As many of these interests were closely related to social sciences and cultural studies, Josef Ehmer was strongly committed to interdisciplinary cooperation. Most notably, he was a member of the Joint Academy Initiative on Ageing (German Academy of Sciences Leopoldina, 2005–2009) and of the Interdisciplinary Workgroup “A Future with Children. Fertility and the Development of Society” (Berlin-Brandenburg Academy of Sciences and Humanities, 2009-2011). From 2012 he was a member of the Standing Committee on Demographic Change at the German National Academy of Sciences Leopoldina.
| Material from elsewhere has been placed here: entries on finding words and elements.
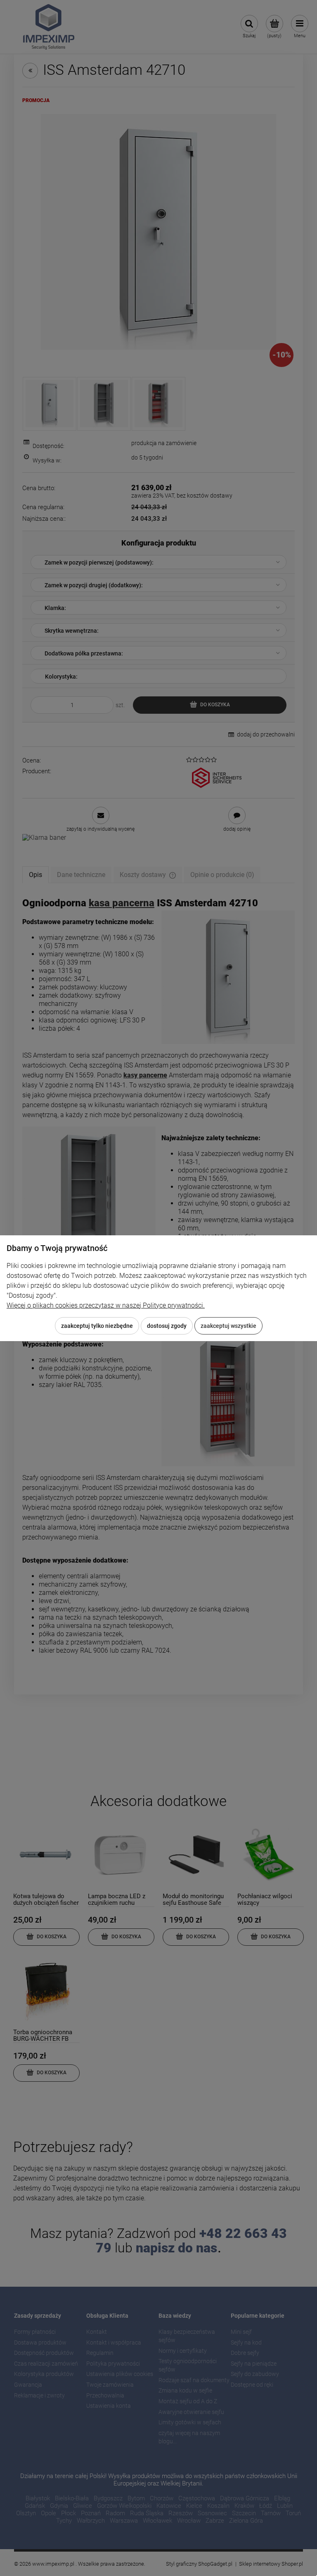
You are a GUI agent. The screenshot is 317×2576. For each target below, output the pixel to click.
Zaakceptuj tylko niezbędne (97, 1326)
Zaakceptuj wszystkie (228, 1326)
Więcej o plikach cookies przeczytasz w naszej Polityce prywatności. (106, 1305)
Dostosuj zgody (167, 1326)
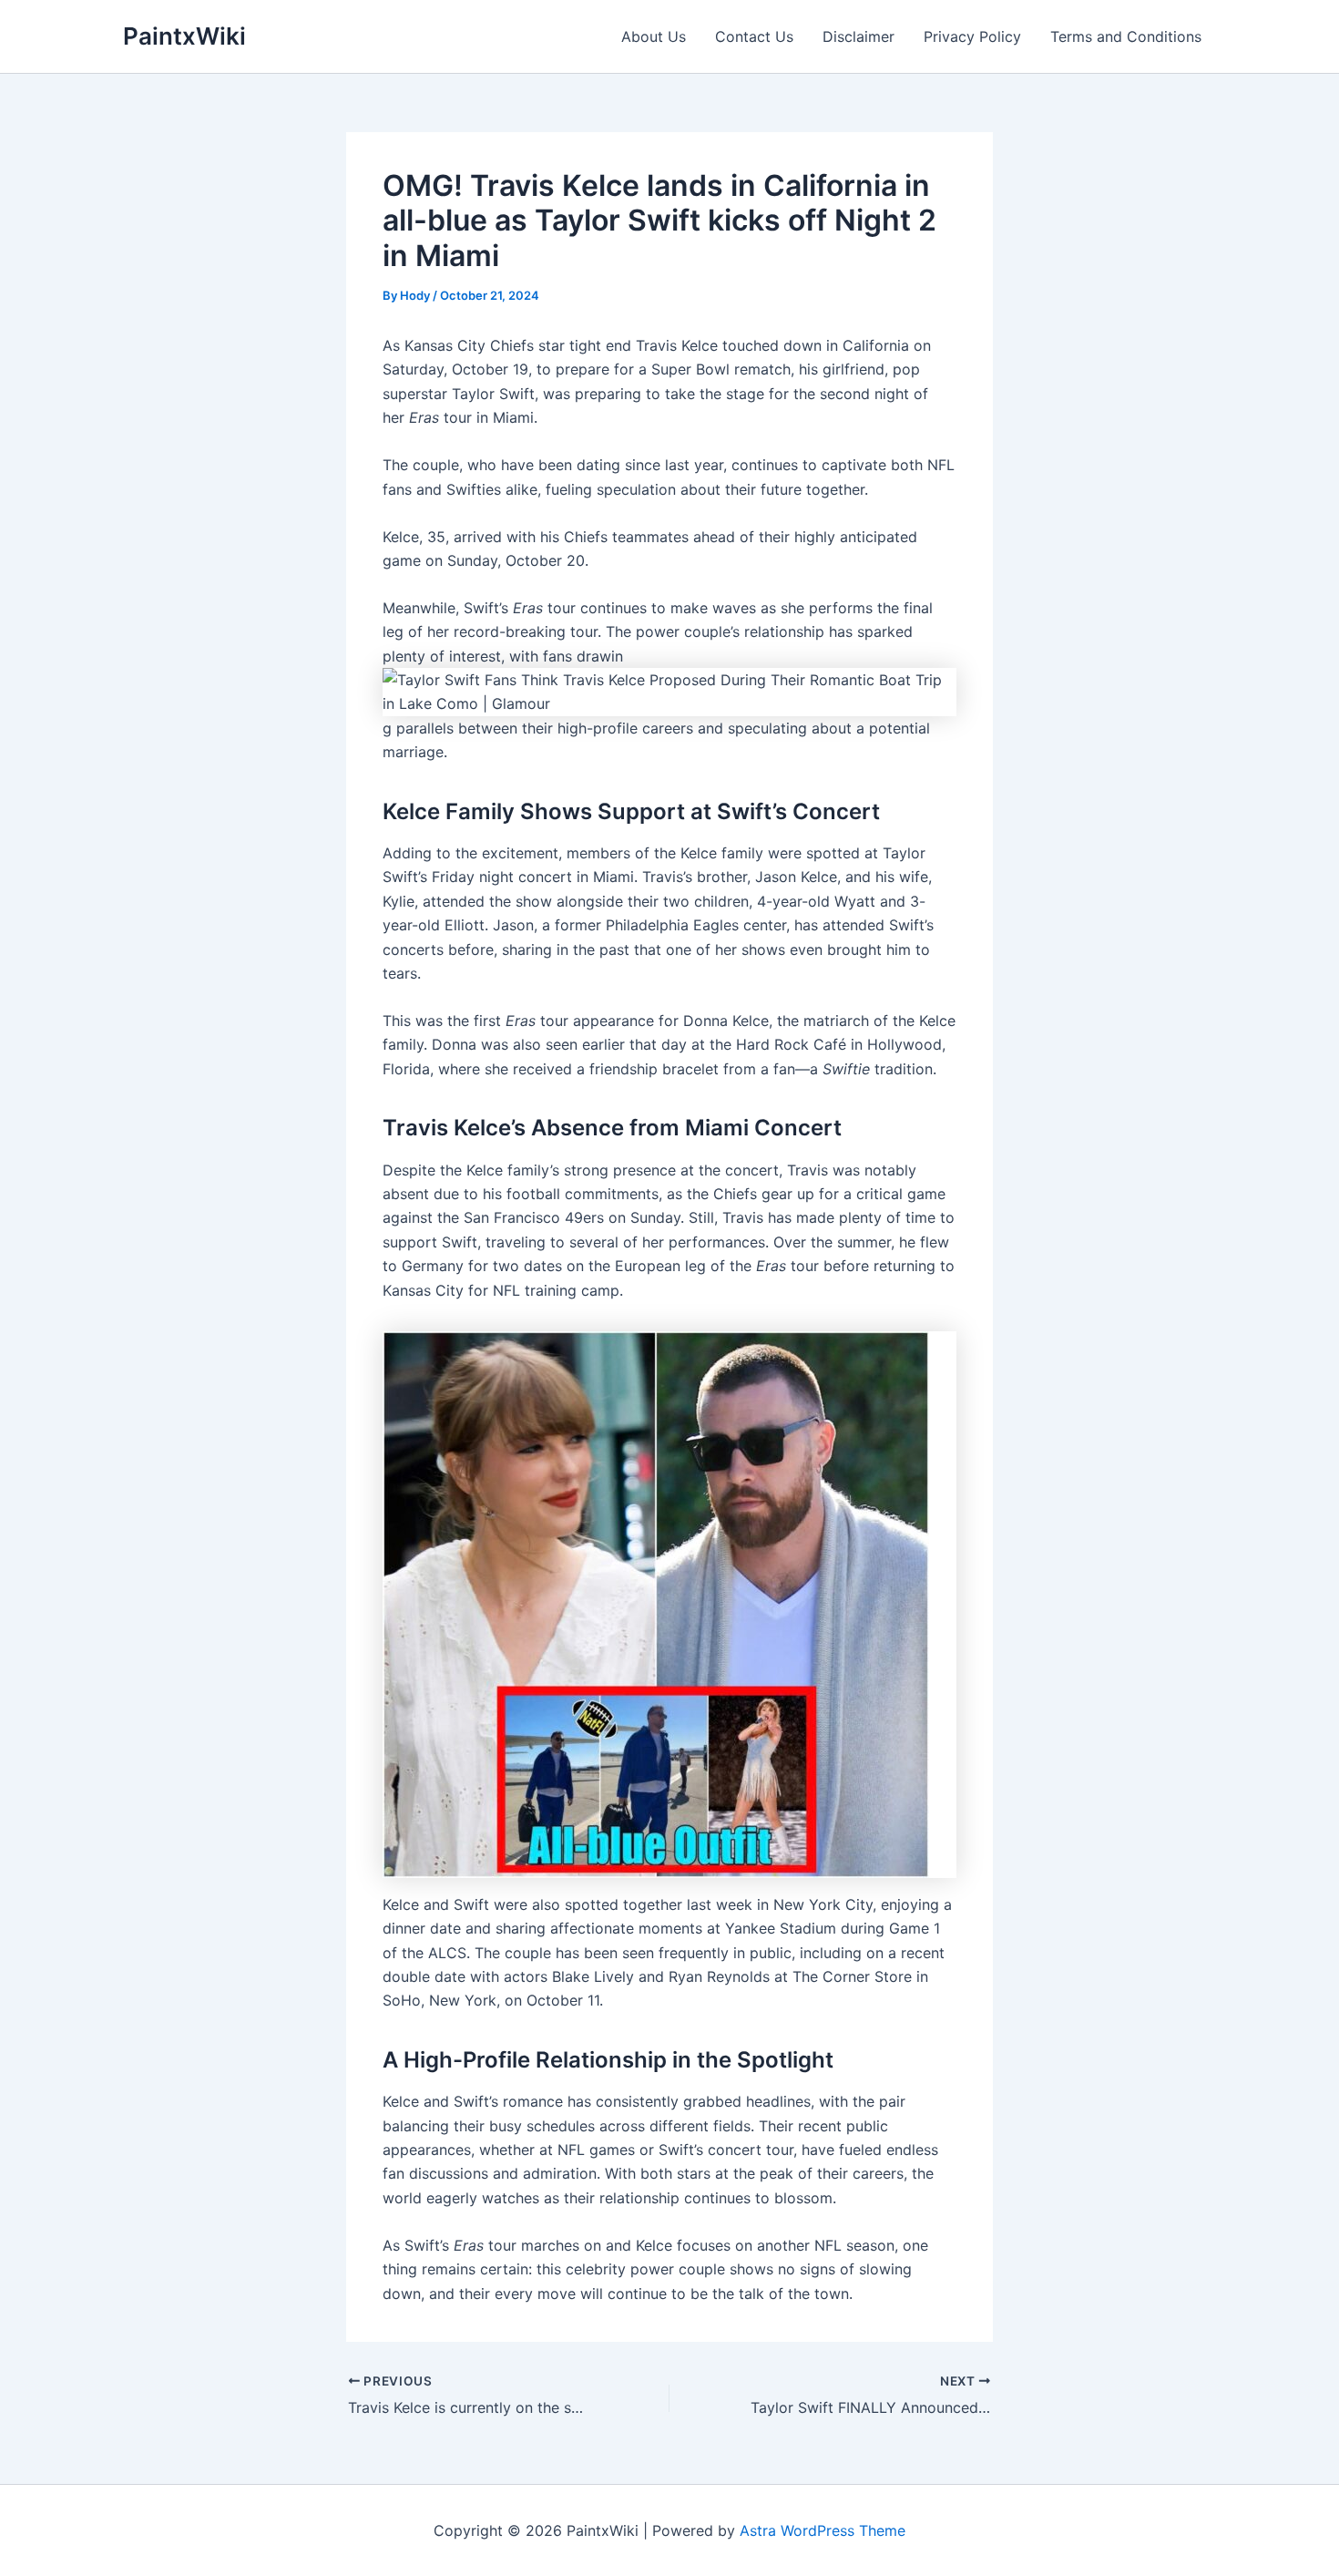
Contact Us (754, 36)
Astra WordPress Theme (822, 2530)
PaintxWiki (184, 36)
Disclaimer (858, 36)
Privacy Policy (972, 36)
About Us (653, 36)
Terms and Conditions (1125, 36)
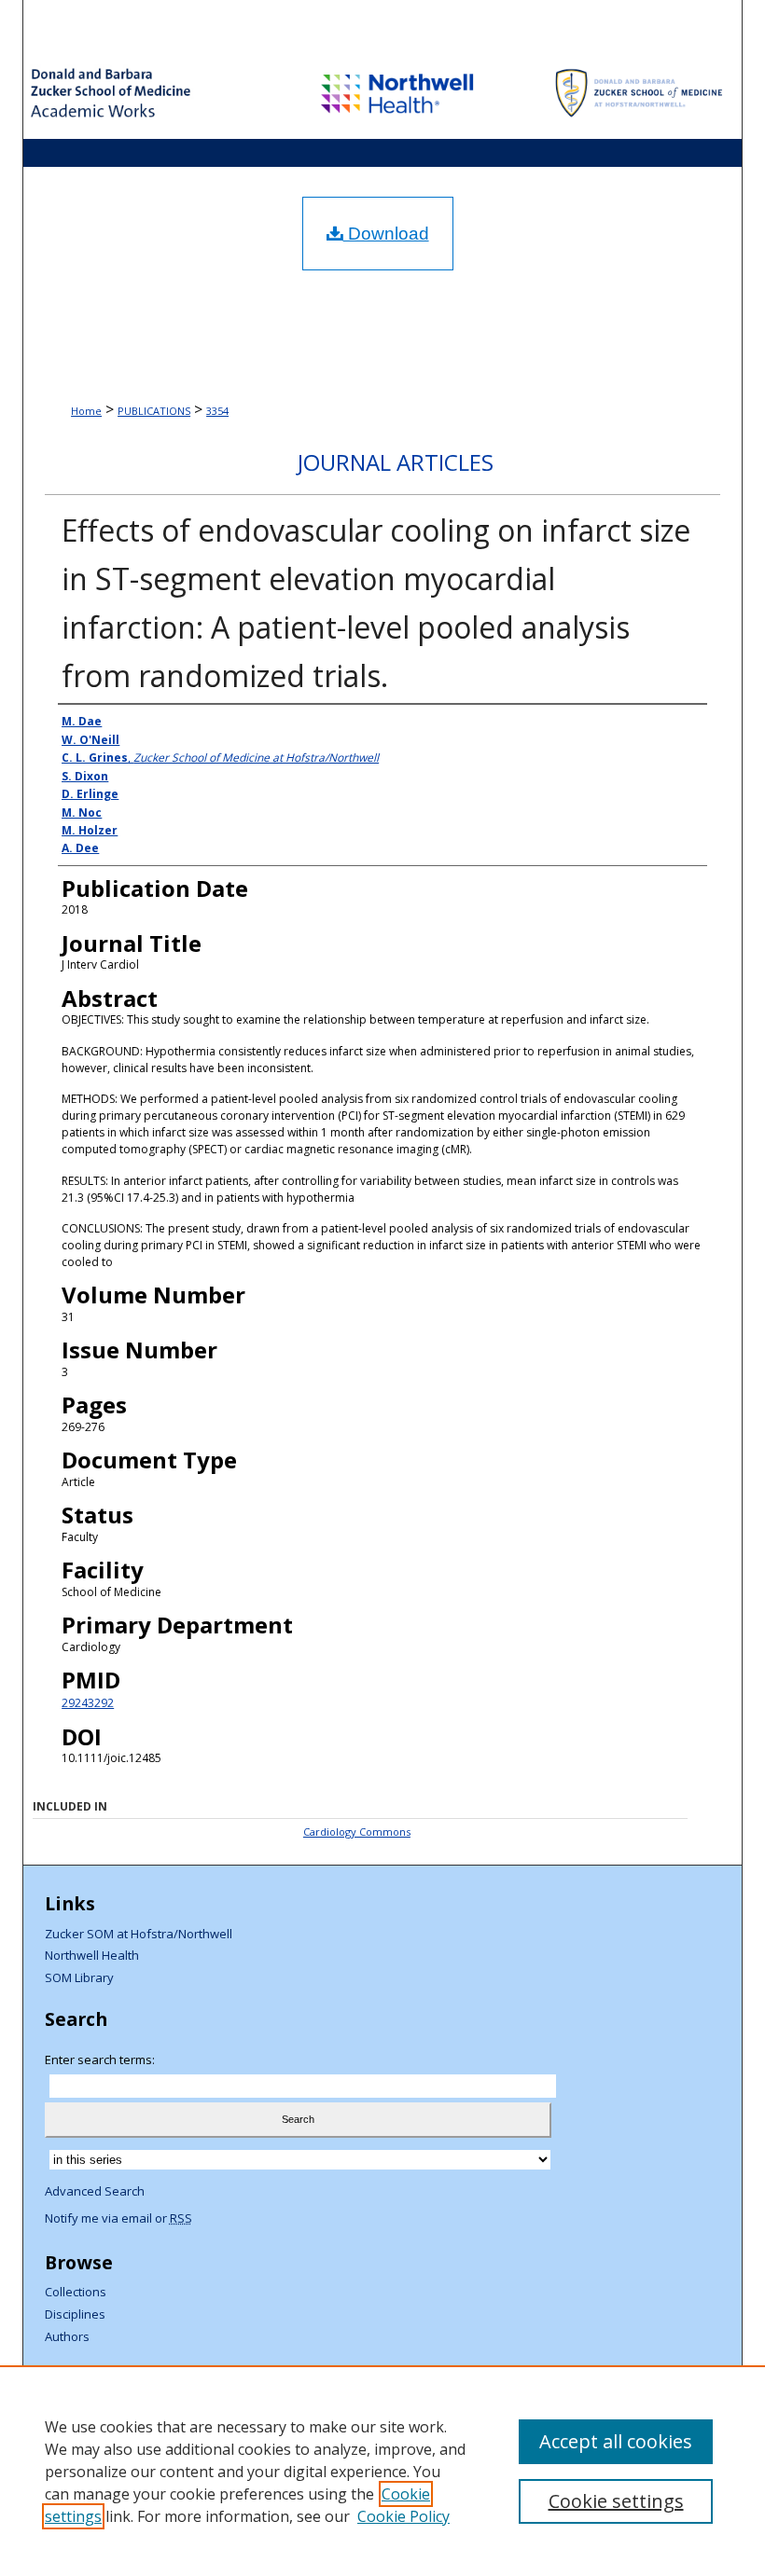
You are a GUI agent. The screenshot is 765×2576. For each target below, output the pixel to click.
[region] (382, 2470)
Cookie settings (616, 2501)
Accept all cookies (615, 2441)
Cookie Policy (403, 2516)
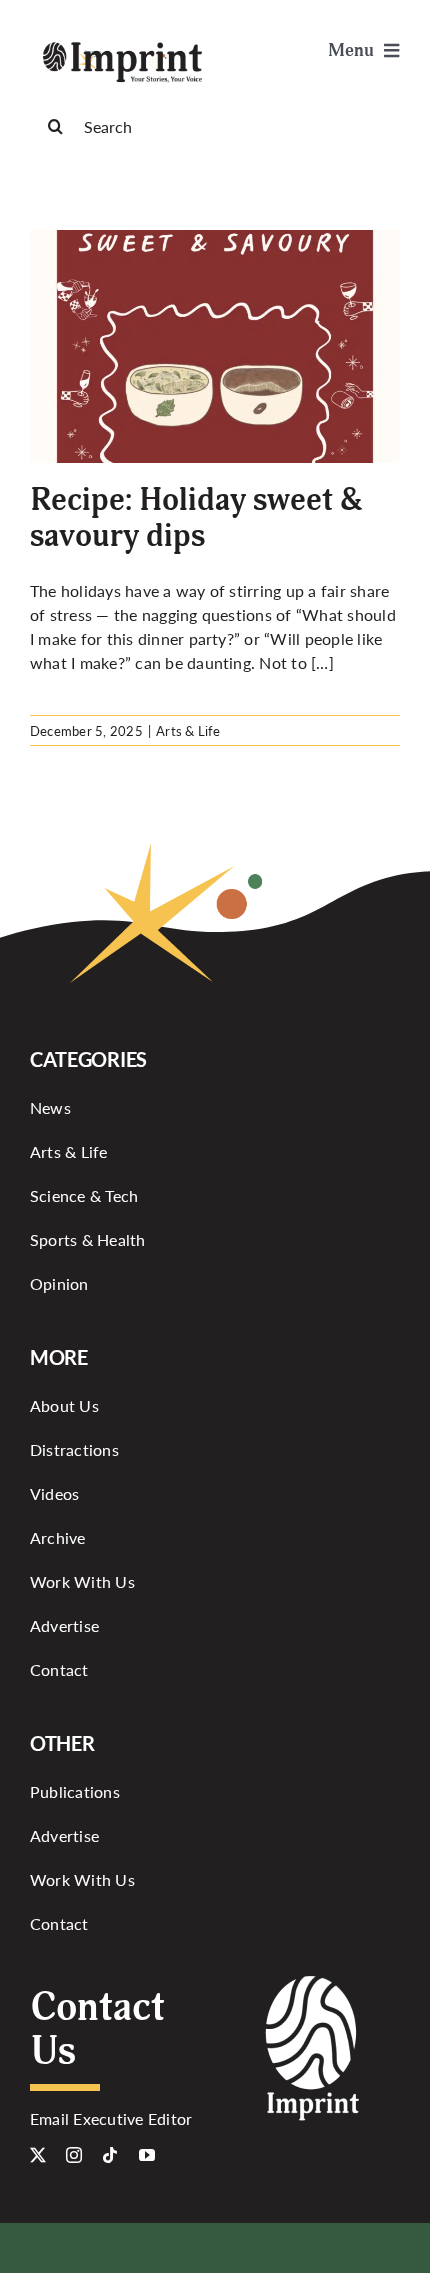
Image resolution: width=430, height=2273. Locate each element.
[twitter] (38, 2155)
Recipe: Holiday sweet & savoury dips (196, 517)
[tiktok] (110, 2155)
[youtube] (147, 2155)
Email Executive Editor (111, 2118)
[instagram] (74, 2155)
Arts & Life (188, 730)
== Social and political commitment ==
Josef Ehmer grew up in a blue-collar working-class family. His parents, Maria (1910–1992) and Josef (1905–1975), were in the Communist resistance movement against Austro-Fascism and National Socialism, and experienced severe persecution. As a student at the University of Vienna, Josef Ehmer participated in leftist student movements; in the early 1970s, he co-founded the Kommunistischer StudentInnenverband (KSV). As an assistant professor, he was actively involved in university teachers’ unions. He was a member of the Communist Party of Austria (KPÖ) and of the party's Historical Commission. In the late 1980s, he belonged to a group of reformers within the KPÖ who tried “to overcome Stalinist structures and traditions” and to replace the party with a “new leftist formation”. After this endeavour failed, Josef Ehmer resigned from the KPÖ and distanced himself from all variants of communism. Since that time, the focus of his social activism has been on extramural civic initiatives. Among other commitments, he was chairman of the board of the “Edith Saurer Fund for sponsoring projects in the field of historical research” (ESF) and for many years served as a board member of ITH (International Conference of Labour and Social History).

== Death ==
Ehmer died on 10 May 2023, at the age of 74.

== Honours and awards ==
- Dr. Theodor-Körner-Preis zur Förderung der Wissenschaft (Vienna, 1980)
- Heinz-Maier-Leibnitz-Preis des Bundesministers für Bildung und Wissenschaft der Bundesrepublik Deutschland für Veröffentlichungen junger Wissenschaftler auf dem Gebiet der Historischen Jugend- und Familienforschung (Bonn, 1984)
- Victor Adler-Staatspreis für die Geschichte sozialer Bewegungen (Vienna, 1995)

== Publications ==
Monographs
- Bevölkerungsgeschichte und historische Demographie. 1800–2000 (Enzyklopädie deutscher Geschichte. 71). Oldenbourg, Munich 2004, ISBN 3-486-55732-7.
- Heiratsverhalten, Sozialstruktur, ökonomischer Wandel. England und Mitteleuropa in der Formationsperiode des Kapitalismus (Kritische Studien zur Geschichtswissenschaft. 92). Vandenhoeck & Ruprecht, Göttingen 1991, ISBN 3-525-35755-9.
- Sozialgeschichte des Alters (Suhrkamp Verlag. 1541 = NF 541). Frankfurt, 1990, ISBN 3-518-11541-3.

As publisher
- with Ursula Ferdinand and Jürgen Reulecke: Herausforderung Bevölkerung. Zu Entwicklungen des modernen Denkens über die Bevölkerung vor, im und nach dem "Dritten Reich“. VS – Verlag für Sozialwissenschaften, Wiesbaden 2007, ISBN 978-3-531-15556-2.
- with Dietmar Goltschnigg, Peter Revers and Justin Stagl: Förderung des wissenschaftlichen Nachwuchses. Bestandsaufnahmen und Zukunftsaussichten. Edition Praesens, Vienna 2004, ISBN 3-7069-0186-2.
- with Helga Grebing and Peter Gutschner: Arbeit. Geschichte – Gegenwart – Zukunft. (ITH-Tagungsberichte. 36). AVA – Akademische Verlags-Anstalt, Leipzig 2002, ISBN 3-931982-28-9.
- with Peter Gutschner: Das Alter im Spiel der Generationen. Historische und sozialwissenschaftliche Beiträge. Böhlau, Vienna among others. 2000, ISBN 3-205-99157-5.
- with Tamara K. Hareven and Richard Wall: Historische Familienforschung. Ergebnisse und Kontroversen. Michael Mitterauer zum 60. Geburtstag. Campus, Frankfurt among others. 1997, ISBN 3-593-35753-4.